1人部屋が八つ、2人部屋が一つ。各部屋にキッチンやトイレがあり、必要な物は、週1回来る移動販売車で買える。生活援助員と当直が交代で、24時間態勢で生活を見守る。利用料は一般的な年金暮らしの場合、月額1万円だ。
周囲を山に囲まれた同町は、面積の95%が森林だ。冬は雪に閉ざされ、零下15度になることもある。ここで一人暮らしをする89歳の女性も昨冬、初めて高夕を利用した。
要介護度が最も軽い「要支援1」で、シルバーカーを押して友人の家によく遊びに行くが、雪が降り出すと、「家に閉じこめられる」。
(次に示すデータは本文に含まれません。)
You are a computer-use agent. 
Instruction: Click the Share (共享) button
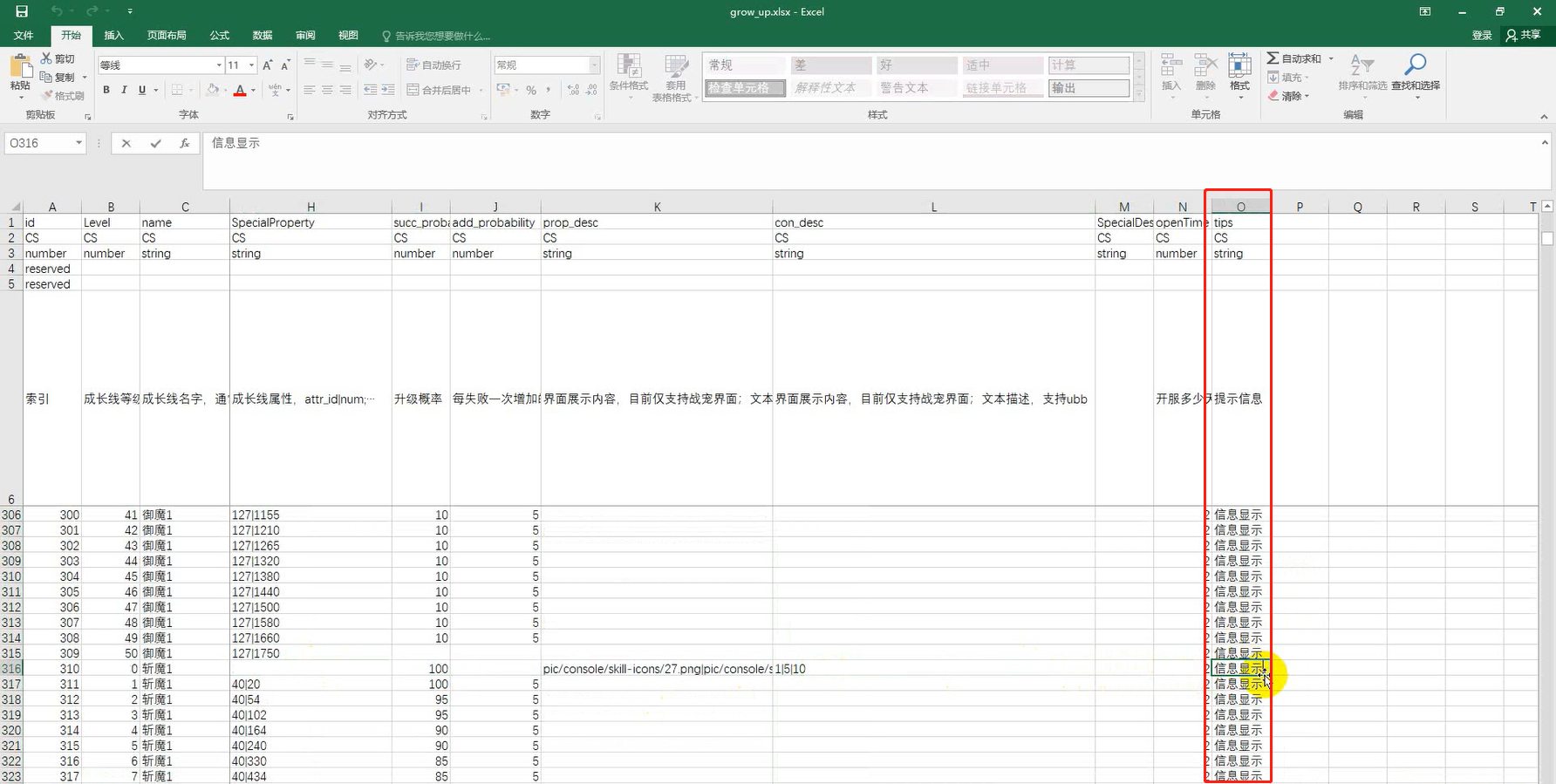coord(1524,35)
夫を亡くし、1人の冬は自分も不安だったが、離れて暮らす子供たちが、より心配した。
南会津町の高齢者のみの世帯は06年度末に1654世帯。07年度に減ったが、08年度末には1749世帯になった。高夕はここ3年ほど、ほぼ満室だ。星朋子所長は「昔から冬は厳しかった。問題は、お年寄りのみの世帯が増えていること」と指摘する。介護保険のデイサービス事業にも携わっており、町の事業である高夕との両方をみて「地域ごとに実情が違い、全国一律の介護保険制度だけでは十分でない」と感じている。
11月初め。女性が住んでいる地域に初雪が降った。ここに暮らして50年以上。寒さが厳しくても、親しい友人が多く、住み慣れた場所だ。高夕があるから、引っ越さなくて済むのがありがたい。「自分でご飯が炊けるうちは、離れたくないと思っているんだよ」
◆取材後記◆
「冬が不安だと聞いたら、その原因は何なのか、じっくり話して理解することから始めないといけない」。あるケアマネジャーの言葉だ。
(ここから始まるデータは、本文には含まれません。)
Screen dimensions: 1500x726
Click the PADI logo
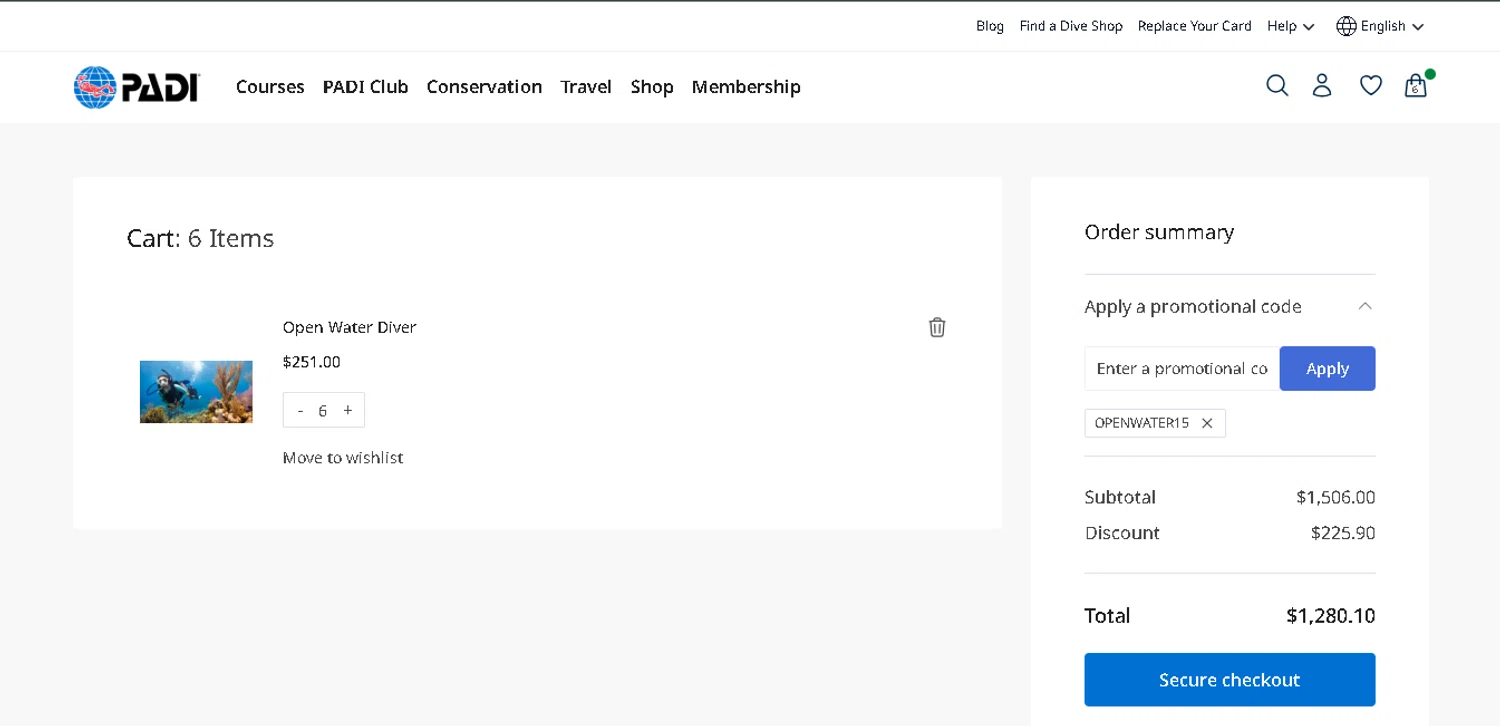click(137, 87)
介護に携わる人の多くは高齢者になった経験も介護された経験もない。だからこそ、相手が求めていることを想像力を働かせながら聞く必要がある。不安の原因は寒さなのか、トイレなのか。体が衰えて気分が落ち込んでいるのかもしれない。
一人ひとりに真剣に向き合う介護現場の人たちの姿が印象に残った。